Taylor Swift’s new album 1989 is the singer’s first official venture into pop music. The 13-track release shows no hint of her country roots, with synthesizer melodies and a deeper sound to her normally high-pitched voice.
The first single to be released was “Shake it Off,” the most upbeat song on the album. The song strays from her typical love-themed tracks, but the album itself is full of the typical romance you’d expect from Swift. Save for “Bad Blood” and “Welcome to New York,” every song on 1989 is about love.
However, Swift approaches her favorite lyrical topic with more maturity than ever. This is seen almost immediately in “Blank Space,” where she sings, “I could make the bad guys good for a weekend,” and “Wildest Dreams,” a song about a romantic chance encounter that has a Lana Del Rey feel to it. Swift is certainly no Lana del Rey, but “Wildest Dreams” pulls from her darker side, a refreshing change from this pop album.
Another highlight is “Out of the Woods,” a song about the fragility and uncertainty that relationships carry and exemplifies the album’s 80s pop feel.
That being said, a number of songs on the album delve too far into the pop genre and come off as cheesy. Songs like “I Wish You Would” and “All You Had to Do Was Stay” would be interesting to hear as country songs instead of over-synthesized pop tracks.

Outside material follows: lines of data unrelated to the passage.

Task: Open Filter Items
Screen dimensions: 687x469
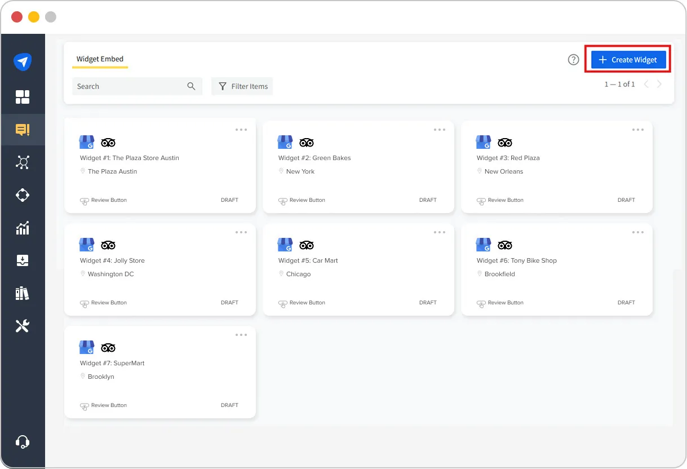Action: pyautogui.click(x=242, y=86)
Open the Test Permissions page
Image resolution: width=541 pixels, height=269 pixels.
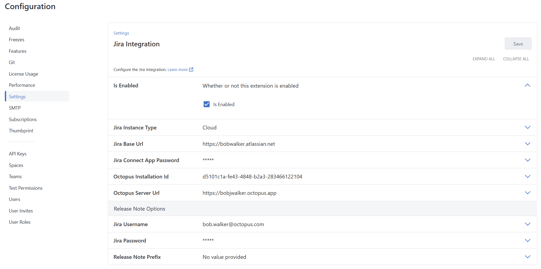point(26,188)
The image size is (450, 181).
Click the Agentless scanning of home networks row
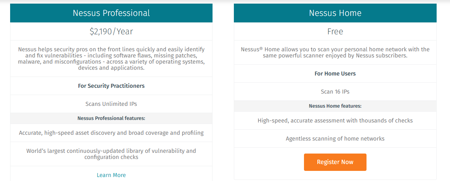pyautogui.click(x=335, y=138)
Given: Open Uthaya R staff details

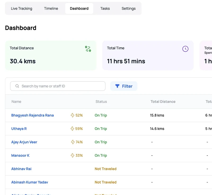Looking at the screenshot, I should pyautogui.click(x=19, y=129).
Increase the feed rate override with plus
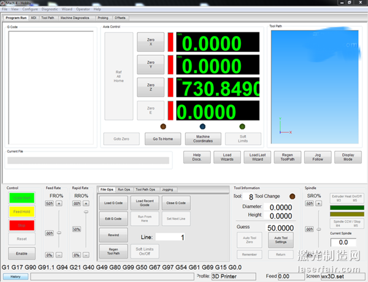368x282 pixels. click(x=59, y=203)
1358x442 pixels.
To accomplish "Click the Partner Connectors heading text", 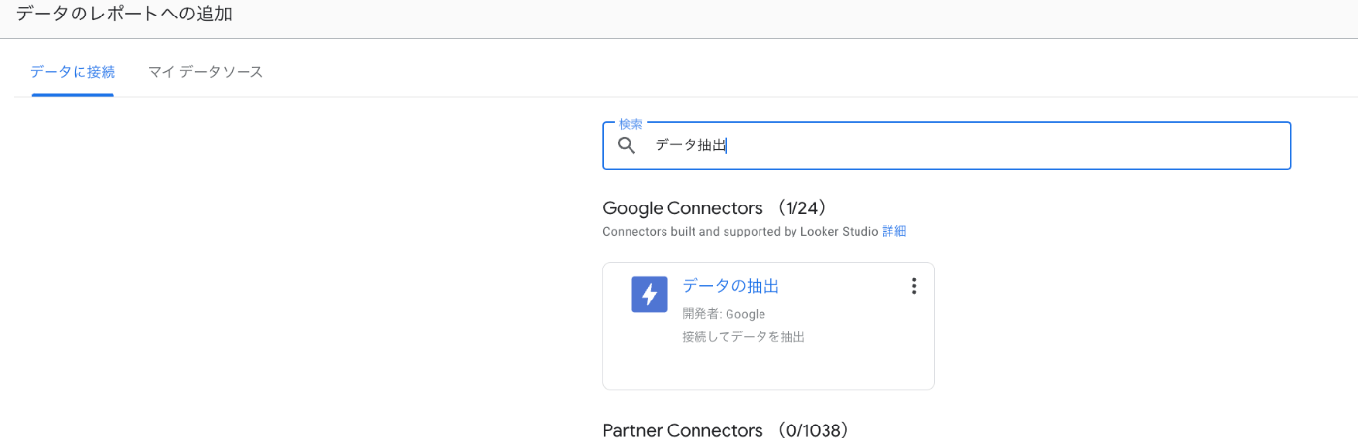I will [683, 430].
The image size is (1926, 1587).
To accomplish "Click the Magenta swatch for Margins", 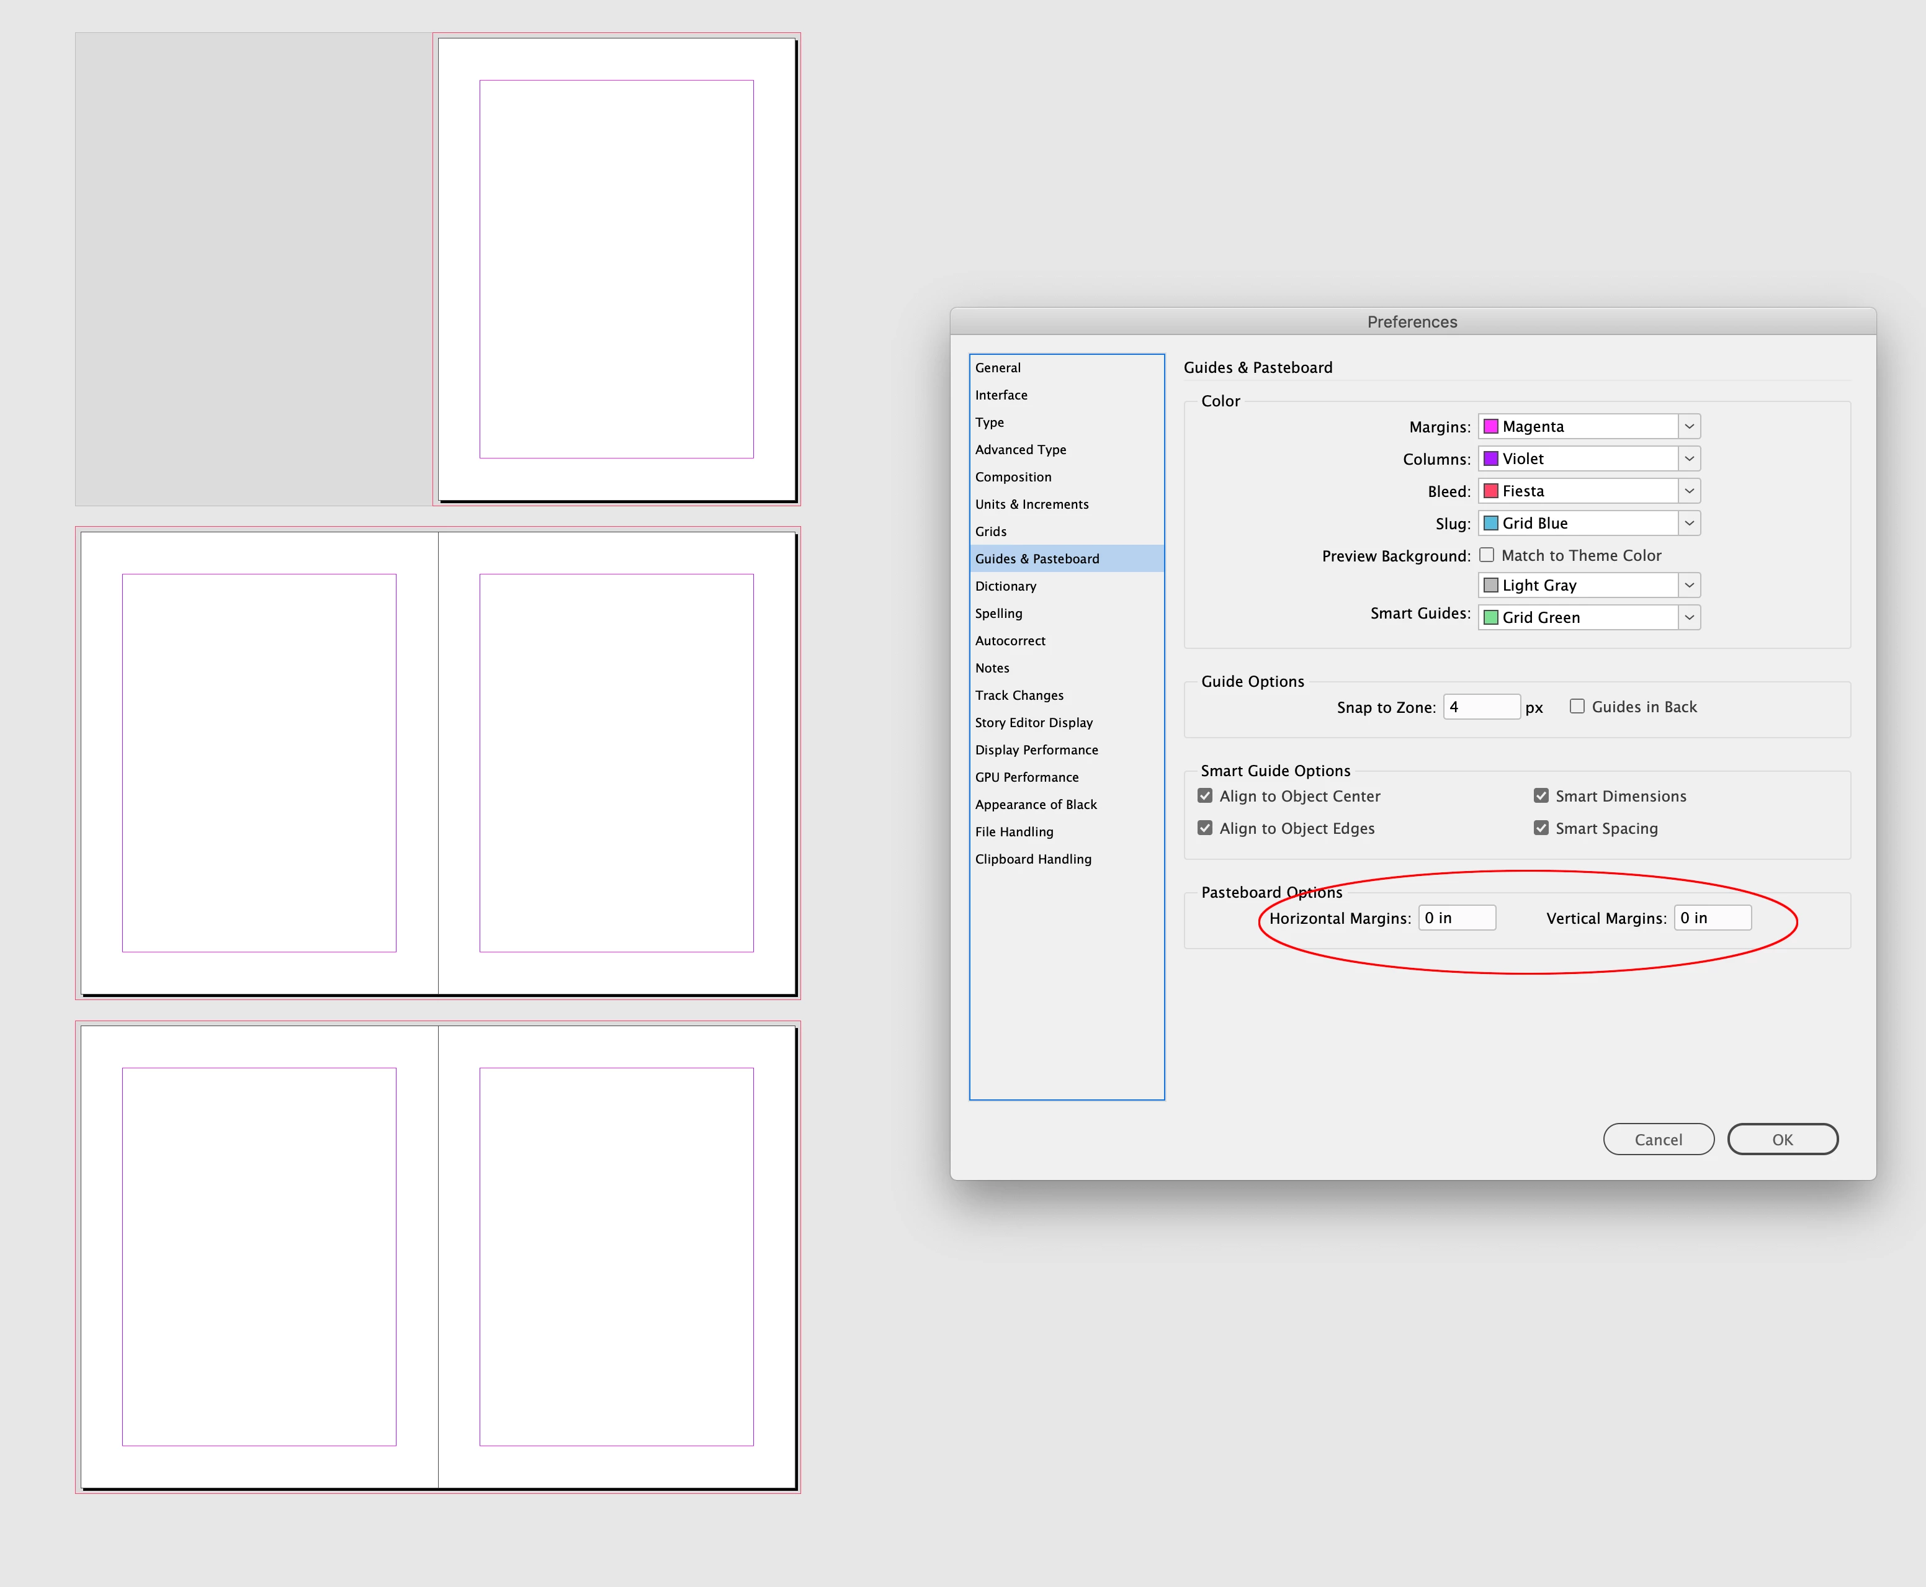I will (1490, 426).
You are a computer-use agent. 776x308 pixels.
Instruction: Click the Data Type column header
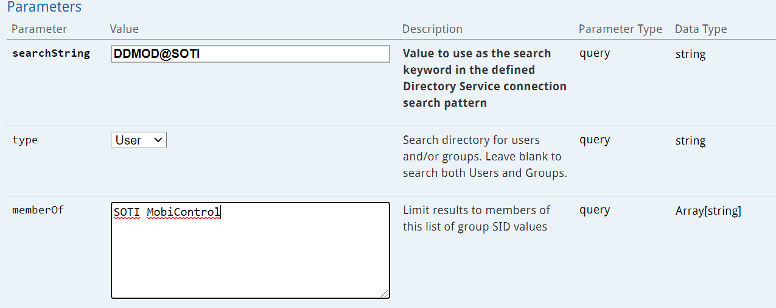(x=701, y=29)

Despite the mixed bag of tracks spread throughout the release, it ends strong with the song “Clean,” which is about her finding her sense of self through letting go of a bad relationship. It’s a great ending and shows a coming-of-age for Swift that we haven’t seen in the past.
For her pop debut, Swift’s 1989 is not bad. Some of it is cheesy, sure, but it’s Taylor Swift. We’re used to hearing her fairy tale versions of love, but what makes this album different is her refreshing view on how relationships can change without bitterness. “Clean,” explains it perfectly: “Rain came pouring down when I was drowning, that’s when I could finally breathe, and that morning, gone was any trace of you, I think I am finally clean.”